Last February the Securities and Exchange Commission ("SEC") announced their Share Class Selection Disclosure Initiative. This initiative is to prevent Investment Advisers from having their clients purchase shares with higher 12b-1 fees when cheaper ones are available. 12b-1 fees are paid by shareholders for the marketing, advertising, mailing of fund literature and prospectuses to clients, and paying the brokers.

Recently, the SEC settled with American Portfolio Advisers to pay $895,353 in disgorgement and prejudgment interest and a civil penalty of $250,000 due to inadequate client disclaimers regarding conflict of interests with 12b-1 fees.

In their Initiative Announcement, the SEC defined Investment Advisers receiving 12b-1 fees to mean (1) directly receiving fees, (2) a supervised person receiving fees, or (3) an affiliated broker dealer receiving fees. The SEC went on to state a proper disclosure does two things: it describes the conflict of interest in (1) making investment decisions in light of receipt of 12b-1 fees, and (2) selecting more expensive 12b-1 fee paying shares when lower cost shares are available for the same fund.

The initiative notes that disclosing that investment advisers “may” receive a 12b-1 fee and that there “may” be a conflict of interest was not enough.

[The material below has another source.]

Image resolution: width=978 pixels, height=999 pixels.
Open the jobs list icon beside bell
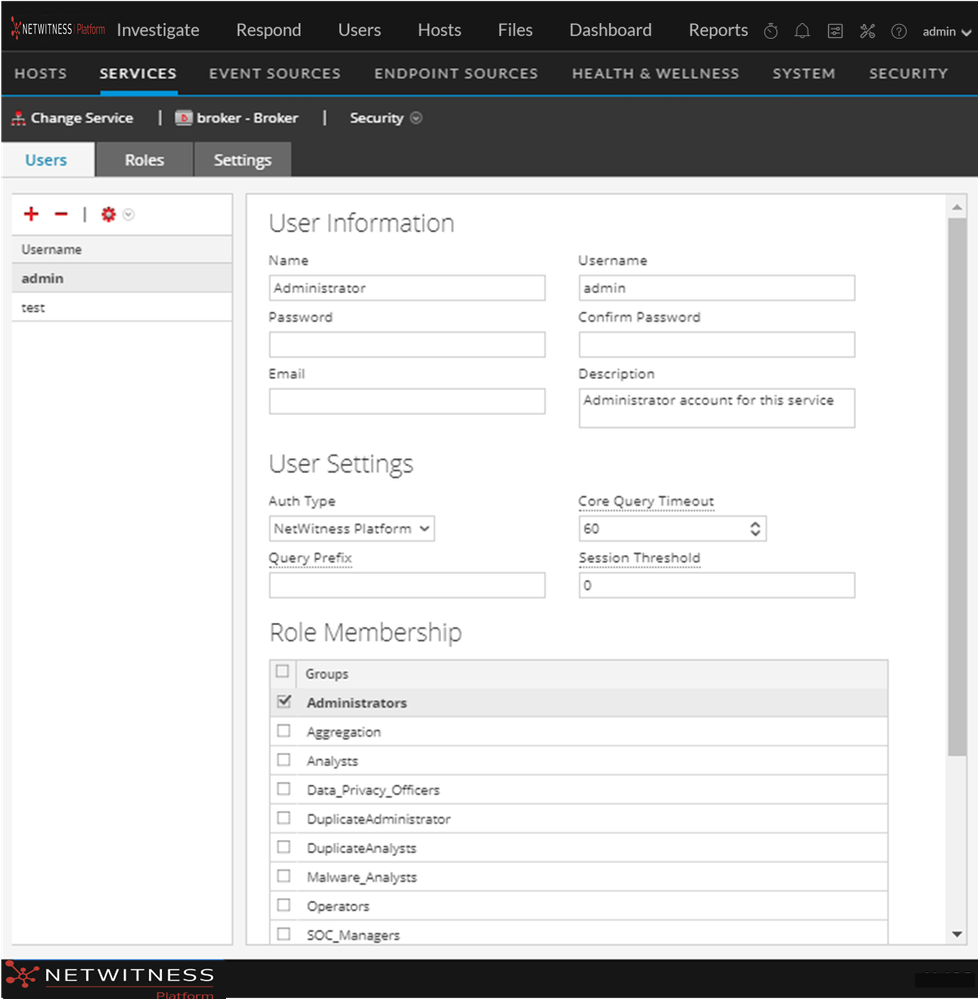click(x=835, y=31)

If the adviser is in fact receiving a 12b-1 fee they must say so and if the client is eligible for a lower cost share the adviser must inform them.

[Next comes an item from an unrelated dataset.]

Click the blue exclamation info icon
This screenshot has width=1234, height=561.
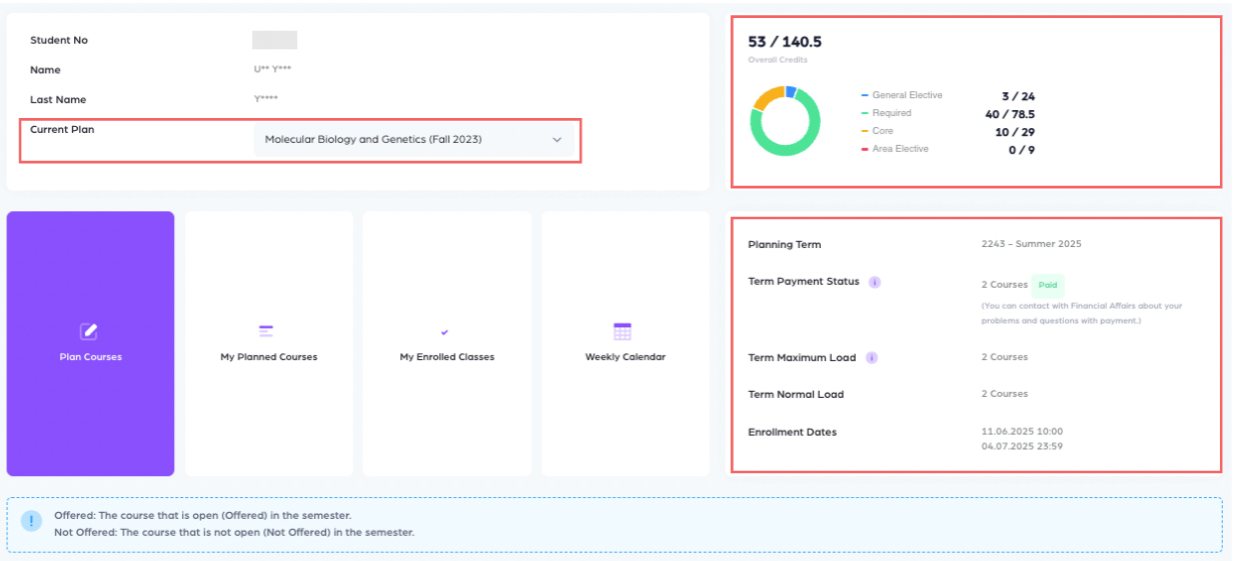coord(32,522)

This duty stems from Section 206(2) of the Investment Advisers Act of 1940 ("Advisers Act"). Interpreted in SEC v. Capital Gains ResearchBureau, Inc., 375 U.S. 180, 194 (1963) to impose a financial duty on Investment Advisers to disclose to its clients all conflicts of interest which might incline an investment adviser consciously or unconsciously to render advice that is not disinterested.

These are high-standards and high-stakes for Registered Investment Advisers and for the Investment Advisers themselves. If you questions related to these standards or other SEC initiatives or regulatory standards, please call us at Cosgrove Law Group, LLC.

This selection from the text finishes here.